>> START

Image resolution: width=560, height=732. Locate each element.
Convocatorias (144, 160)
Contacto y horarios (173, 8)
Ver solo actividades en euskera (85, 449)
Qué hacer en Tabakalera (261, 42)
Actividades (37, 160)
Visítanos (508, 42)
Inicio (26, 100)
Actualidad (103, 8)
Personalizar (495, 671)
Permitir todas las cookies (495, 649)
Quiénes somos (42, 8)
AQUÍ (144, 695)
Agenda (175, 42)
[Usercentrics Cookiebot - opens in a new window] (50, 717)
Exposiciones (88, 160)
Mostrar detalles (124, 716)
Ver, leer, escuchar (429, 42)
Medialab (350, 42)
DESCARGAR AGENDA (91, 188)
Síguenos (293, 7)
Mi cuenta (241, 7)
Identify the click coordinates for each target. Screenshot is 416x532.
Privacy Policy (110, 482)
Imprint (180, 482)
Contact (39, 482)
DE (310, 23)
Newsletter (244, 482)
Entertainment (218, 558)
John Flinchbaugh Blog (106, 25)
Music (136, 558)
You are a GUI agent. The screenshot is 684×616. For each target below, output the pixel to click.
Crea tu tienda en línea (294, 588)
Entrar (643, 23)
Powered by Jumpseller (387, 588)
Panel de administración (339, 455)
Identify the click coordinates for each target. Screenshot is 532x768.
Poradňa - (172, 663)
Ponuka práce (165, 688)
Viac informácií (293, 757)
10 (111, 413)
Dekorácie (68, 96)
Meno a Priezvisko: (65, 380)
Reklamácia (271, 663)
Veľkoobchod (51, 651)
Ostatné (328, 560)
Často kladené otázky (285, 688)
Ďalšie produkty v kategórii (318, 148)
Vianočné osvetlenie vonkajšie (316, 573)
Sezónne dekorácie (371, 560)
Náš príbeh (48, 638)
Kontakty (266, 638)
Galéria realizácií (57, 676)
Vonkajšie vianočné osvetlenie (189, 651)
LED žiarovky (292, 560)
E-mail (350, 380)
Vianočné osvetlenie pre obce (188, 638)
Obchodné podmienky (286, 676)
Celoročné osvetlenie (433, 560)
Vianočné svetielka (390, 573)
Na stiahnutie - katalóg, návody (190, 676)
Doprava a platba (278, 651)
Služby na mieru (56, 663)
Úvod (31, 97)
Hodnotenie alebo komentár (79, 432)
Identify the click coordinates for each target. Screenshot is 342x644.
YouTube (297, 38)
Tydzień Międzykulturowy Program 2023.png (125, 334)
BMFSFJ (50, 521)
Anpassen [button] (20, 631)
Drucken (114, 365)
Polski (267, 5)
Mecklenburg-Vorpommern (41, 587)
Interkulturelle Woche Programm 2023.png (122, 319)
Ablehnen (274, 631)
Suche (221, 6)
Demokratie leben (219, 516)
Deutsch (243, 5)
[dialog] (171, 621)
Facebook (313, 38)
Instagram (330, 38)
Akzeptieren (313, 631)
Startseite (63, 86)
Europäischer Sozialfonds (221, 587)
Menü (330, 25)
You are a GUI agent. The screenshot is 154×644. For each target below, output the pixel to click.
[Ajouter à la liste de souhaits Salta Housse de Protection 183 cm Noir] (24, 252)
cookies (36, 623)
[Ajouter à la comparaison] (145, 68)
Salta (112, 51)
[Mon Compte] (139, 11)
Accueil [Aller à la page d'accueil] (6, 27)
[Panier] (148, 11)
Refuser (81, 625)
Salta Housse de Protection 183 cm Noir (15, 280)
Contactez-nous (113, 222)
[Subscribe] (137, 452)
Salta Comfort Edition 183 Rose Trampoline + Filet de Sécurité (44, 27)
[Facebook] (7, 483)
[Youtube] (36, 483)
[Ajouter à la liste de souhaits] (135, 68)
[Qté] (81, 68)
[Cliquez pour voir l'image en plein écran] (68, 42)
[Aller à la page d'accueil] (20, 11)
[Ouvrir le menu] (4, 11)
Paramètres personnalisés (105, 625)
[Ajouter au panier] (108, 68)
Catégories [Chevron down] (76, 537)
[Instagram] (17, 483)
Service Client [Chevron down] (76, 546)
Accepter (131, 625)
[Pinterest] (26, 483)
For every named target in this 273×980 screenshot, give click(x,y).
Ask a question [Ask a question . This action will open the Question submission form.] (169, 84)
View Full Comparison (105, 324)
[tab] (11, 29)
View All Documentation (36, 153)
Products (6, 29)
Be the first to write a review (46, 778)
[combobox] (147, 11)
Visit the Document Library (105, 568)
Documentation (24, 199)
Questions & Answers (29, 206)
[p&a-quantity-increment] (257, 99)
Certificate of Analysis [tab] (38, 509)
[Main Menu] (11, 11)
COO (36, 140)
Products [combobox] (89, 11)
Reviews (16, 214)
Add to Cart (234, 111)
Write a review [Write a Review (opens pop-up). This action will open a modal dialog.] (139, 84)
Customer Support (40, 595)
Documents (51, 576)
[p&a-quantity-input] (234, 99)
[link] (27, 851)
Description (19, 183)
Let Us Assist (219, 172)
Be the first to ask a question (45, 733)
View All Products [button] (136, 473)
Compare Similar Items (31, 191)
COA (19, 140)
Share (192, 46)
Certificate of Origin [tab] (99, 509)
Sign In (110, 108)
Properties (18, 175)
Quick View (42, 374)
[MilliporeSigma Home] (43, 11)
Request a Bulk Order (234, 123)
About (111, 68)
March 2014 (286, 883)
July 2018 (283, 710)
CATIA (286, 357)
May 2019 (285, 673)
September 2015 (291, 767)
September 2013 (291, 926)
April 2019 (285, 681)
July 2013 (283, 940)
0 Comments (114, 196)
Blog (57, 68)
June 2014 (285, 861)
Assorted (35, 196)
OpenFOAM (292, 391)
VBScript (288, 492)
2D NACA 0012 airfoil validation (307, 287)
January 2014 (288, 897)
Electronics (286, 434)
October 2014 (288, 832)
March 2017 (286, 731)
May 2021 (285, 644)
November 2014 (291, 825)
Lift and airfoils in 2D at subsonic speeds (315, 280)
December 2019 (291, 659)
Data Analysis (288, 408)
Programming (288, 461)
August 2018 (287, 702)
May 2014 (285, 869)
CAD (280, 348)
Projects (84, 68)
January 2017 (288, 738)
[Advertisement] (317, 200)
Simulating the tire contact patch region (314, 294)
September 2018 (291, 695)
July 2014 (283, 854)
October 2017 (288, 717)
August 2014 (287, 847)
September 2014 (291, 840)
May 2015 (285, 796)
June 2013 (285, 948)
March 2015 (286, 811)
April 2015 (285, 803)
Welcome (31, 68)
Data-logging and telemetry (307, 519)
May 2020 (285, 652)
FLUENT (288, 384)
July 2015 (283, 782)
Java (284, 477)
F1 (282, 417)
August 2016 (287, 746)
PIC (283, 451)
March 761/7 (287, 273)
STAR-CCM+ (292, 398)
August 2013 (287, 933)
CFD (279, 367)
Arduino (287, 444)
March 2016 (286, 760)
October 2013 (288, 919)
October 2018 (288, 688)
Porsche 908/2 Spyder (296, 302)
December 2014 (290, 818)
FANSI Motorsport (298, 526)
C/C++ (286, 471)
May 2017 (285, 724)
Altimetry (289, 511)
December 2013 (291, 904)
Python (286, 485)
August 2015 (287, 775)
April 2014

>> END

■ Aim of the exercise
Rewrite every row above as a JSON list of strings, one string per line, with blank lines omitted.

■ Task result
[
  "Image resolution: width=560, height=732. Locate each element.",
  "Convocatorias (144, 160)",
  "Contacto y horarios (173, 8)",
  "Ver solo actividades en euskera (85, 449)",
  "Qué hacer en Tabakalera (261, 42)",
  "Actividades (37, 160)",
  "Visítanos (508, 42)",
  "Inicio (26, 100)",
  "Actualidad (103, 8)",
  "Personalizar (495, 671)",
  "Permitir todas las cookies (495, 649)",
  "Quiénes somos (42, 8)",
  "AQUÍ (144, 695)",
  "Agenda (175, 42)",
  "[Usercentrics Cookiebot - opens in a new window] (50, 717)",
  "Exposiciones (88, 160)",
  "Mostrar detalles (124, 716)",
  "Ver, leer, escuchar (429, 42)",
  "Medialab (350, 42)",
  "DESCARGAR AGENDA (91, 188)",
  "Síguenos (293, 7)",
  "Mi cuenta (241, 7)",
  "Identify the click coordinates for each target. Screenshot is 416x532.",
  "Privacy Policy (110, 482)",
  "Imprint (180, 482)",
  "Contact (39, 482)",
  "DE (310, 23)",
  "Newsletter (244, 482)",
  "Entertainment (218, 558)",
  "John Flinchbaugh Blog (106, 25)",
  "Music (136, 558)",
  "You are a GUI agent. The screenshot is 684×616. For each target below, output the pixel to click.",
  "Crea tu tienda en línea (294, 588)",
  "Entrar (643, 23)",
  "Powered by Jumpseller (387, 588)",
  "Panel de administración (339, 455)",
  "Identify the click coordinates for each target. Screenshot is 532x768.",
  "Poradňa - (172, 663)",
  "Ponuka práce (165, 688)",
  "Viac informácií (293, 757)",
  "10 (111, 413)",
  "Dekorácie (68, 96)",
  "Meno a Priezvisko: (65, 380)",
  "Reklamácia (271, 663)",
  "Veľkoobchod (51, 651)",
  "Ostatné (328, 560)",
  "Často kladené otázky (285, 688)",
  "Ďalšie produkty v kategórii (318, 148)",
  "Vianočné osvetlenie vonkajšie (316, 573)",
  "Sezónne dekorácie (371, 560)",
  "Náš príbeh (48, 638)",
  "Kontakty (266, 638)",
  "Galéria realizácií (57, 676)",
  "Vonkajšie vianočné osvetlenie (189, 651)",
  "LED žiarovky (292, 560)",
  "E-mail (350, 380)",
  "Vianočné osvetlenie pre obce (188, 638)",
  "Obchodné podmienky (286, 676)",
  "Celoročné osvetlenie (433, 560)",
  "Vianočné svetielka (390, 573)",
  "Na stiahnutie - katalóg, návody (190, 676)",
  "Doprava a platba (278, 651)",
  "Služby na mieru (56, 663)",
  "Úvod (31, 97)",
  "Hodnotenie alebo komentár (79, 432)",
  "Identify the click coordinates for each target. Screenshot is 342x644.",
  "YouTube (297, 38)",
  "Tydzień Międzykulturowy Program 2023.png (125, 334)",
  "BMFSFJ (50, 521)",
  "Anpassen [button] (20, 631)",
  "Drucken (114, 365)",
  "Polski (267, 5)",
  "Mecklenburg-Vorpommern (41, 587)",
  "Interkulturelle Woche Programm 2023.png (122, 319)",
  "Ablehnen (274, 631)",
  "Suche (221, 6)",
  "Demokratie leben (219, 516)",
  "Deutsch (243, 5)",
  "[dialog] (171, 621)",
  "Facebook (313, 38)",
  "Instagram (330, 38)",
  "Akzeptieren (313, 631)",
  "Startseite (63, 86)",
  "Europäischer Sozialfonds (221, 587)",
  "Menü (330, 25)",
  "You are a GUI agent. The screenshot is 154×644. For each target below, output the pixel to click.",
  "[Ajouter à la liste de souhaits Salta Housse de Protection 183 cm Noir] (24, 252)",
  "cookies (36, 623)",
  "[Ajouter à la comparaison] (145, 68)",
  "Salta (112, 51)",
  "[Mon Compte] (139, 11)",
  "Accueil [Aller à la page d'accueil] (6, 27)",
  "[Panier] (148, 11)",
  "Refuser (81, 625)",
  "Salta Housse de Protection 183 cm Noir (15, 280)",
  "Contactez-nous (113, 222)",
  "[Subscribe] (137, 452)",
  "Salta Comfort Edition 183 Rose Trampoline + Filet de Sécurité (44, 27)",
  "[Facebook] (7, 483)",
  "[Youtube] (36, 483)",
  "[Ajouter à la liste de souhaits] (135, 68)",
  "[Qté] (81, 68)",
  "[Cliquez pour voir l'image en plein écran] (68, 42)",
  "[Aller à la page d'accueil] (20, 11)",
  "[Ouvrir le menu] (4, 11)",
  "Paramètres personnalisés (105, 625)",
  "[Ajouter au panier] (108, 68)",
  "Catégories [Chevron down] (76, 537)",
  "[Instagram] (17, 483)",
  "Service Client [Chevron down] (76, 546)",
  "Accepter (131, 625)",
  "[Pinterest] (26, 483)",
  "For every named target in this 273×980 screenshot, give click(x,y).",
  "Ask a question [Ask a question . This action will open the Question submission form.] (169, 84)",
  "View Full Comparison (105, 324)",
  "[tab] (11, 29)",
  "View All Documentation (36, 153)",
  "Products (6, 29)",
  "Be the first to write a review (46, 778)",
  "[combobox] (147, 11)",
  "Visit the Document Library (105, 568)",
  "Documentation (24, 199)",
  "Questions & Answers (29, 206)",
  "[p&a-quantity-increment] (257, 99)",
  "Certificate of Analysis [tab] (38, 509)",
  "[Main Menu] (11, 11)",
  "COO (36, 140)",
  "Products [combobox] (89, 11)",
  "Reviews (16, 214)",
  "Add to Cart (234, 111)",
  "Write a review [Write a Review (opens pop-up). This action will open a modal dialog.] (139, 84)",
  "Customer Support (40, 595)",
  "Documents (51, 576)",
  "[p&a-quantity-input] (234, 99)",
  "[link] (27, 851)",
  "Description (19, 183)",
  "Let Us Assist (219, 172)",
  "Be the first to ask a question (45, 733)",
  "View All Products [button] (136, 473)",
  "Compare Similar Items (31, 191)",
  "COA (19, 140)",
  "Share (192, 46)",
  "Certificate of Origin [tab] (99, 509)",
  "Sign In (110, 108)",
  "Properties (18, 175)",
  "Quick View (42, 374)",
  "[MilliporeSigma Home] (43, 11)",
  "Request a Bulk Order (234, 123)",
  "About (111, 68)",
  "March 2014 (286, 883)",
  "July 2018 (283, 710)",
  "CATIA (286, 357)",
  "May 2019 (285, 673)",
  "September 2015 (291, 767)",
  "September 2013 (291, 926)",
  "April 2019 (285, 681)",
  "July 2013 (283, 940)",
  "0 Comments (114, 196)",
  "Blog (57, 68)",
  "June 2014 (285, 861)",
  "Assorted (35, 196)",
  "OpenFOAM (292, 391)",
  "VBScript (288, 492)",
  "2D NACA 0012 airfoil validation (307, 287)",
  "January 2014 (288, 897)",
  "Electronics (286, 434)",
  "October 2014 (288, 832)",
  "March 2017 (286, 731)",
  "May 2021 (285, 644)",
  "November 2014 (291, 825)",
  "Lift and airfoils in 2D at subsonic speeds (315, 280)",
  "December 2019 (291, 659)",
  "Data Analysis (288, 408)",
  "Programming (288, 461)",
  "August 2018 (287, 702)",
  "May 2014 (285, 869)",
  "CAD (280, 348)",
  "Projects (84, 68)",
  "January 2017 (288, 738)",
  "[Advertisement] (317, 200)",
  "Simulating the tire contact patch region (314, 294)",
  "September 2018 (291, 695)",
  "July 2014 (283, 854)",
  "October 2017 (288, 717)",
  "August 2014 (287, 847)",
  "September 2014 (291, 840)",
  "May 2015 (285, 796)",
  "June 2013 (285, 948)",
  "March 2015 (286, 811)",
  "April 2015 (285, 803)",
  "Welcome (31, 68)",
  "Data-logging and telemetry (307, 519)",
  "May 2020 (285, 652)",
  "FLUENT (288, 384)",
  "July 2015 (283, 782)",
  "Java (284, 477)",
  "F1 (282, 417)",
  "August 2016 (287, 746)",
  "PIC (283, 451)",
  "March 761/7 (287, 273)",
  "STAR-CCM+ (292, 398)",
  "August 2013 (287, 933)",
  "CFD (279, 367)",
  "Arduino (287, 444)",
  "March 2016 (286, 760)",
  "October 2013 (288, 919)",
  "October 2018 (288, 688)",
  "Porsche 908/2 Spyder (296, 302)",
  "December 2014 (290, 818)",
  "FANSI Motorsport (298, 526)",
  "C/C++ (286, 471)",
  "May 2017 (285, 724)",
  "Altimetry (289, 511)",
  "December 2013 (291, 904)",
  "Python (286, 485)",
  "August 2015 (287, 775)",
  "April 2014"
]